Quote exactly the lines from the one with "932x654 pixels. Task: Open" to the end of the data, both included; omit the pictures.

▬▬▬▬▬▬▬▬▬▬

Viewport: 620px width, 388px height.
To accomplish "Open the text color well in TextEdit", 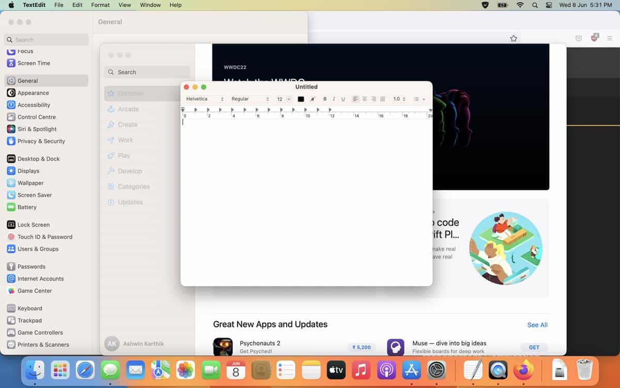I will click(x=301, y=98).
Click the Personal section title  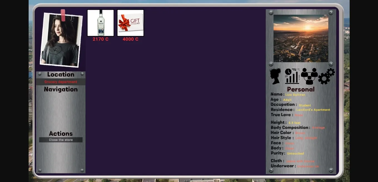(301, 89)
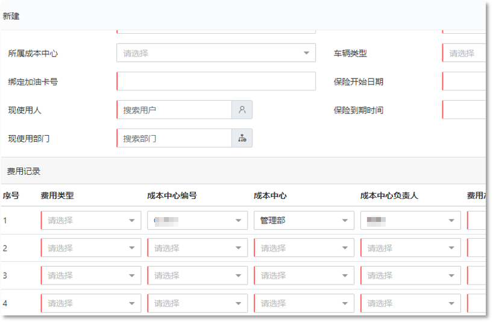Open row 3 成本中心负责人 dropdown

point(410,276)
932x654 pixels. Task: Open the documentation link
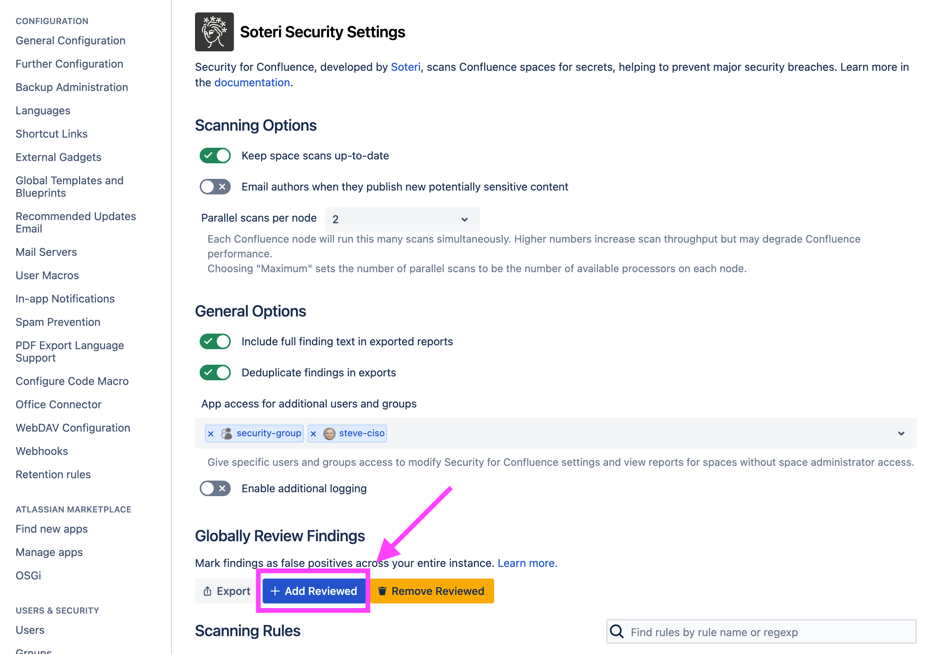(x=252, y=82)
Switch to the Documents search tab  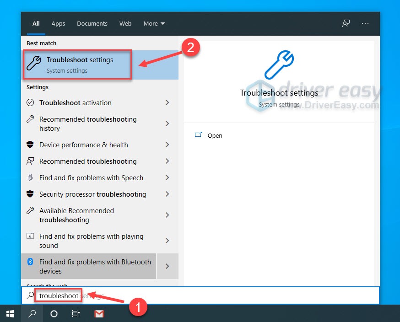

▬▬▬▬▬▬▬▬▬▬

**Task answer:**
932x654 pixels. Task: Open the documentation link
(x=252, y=82)
Switch to the Documents search tab  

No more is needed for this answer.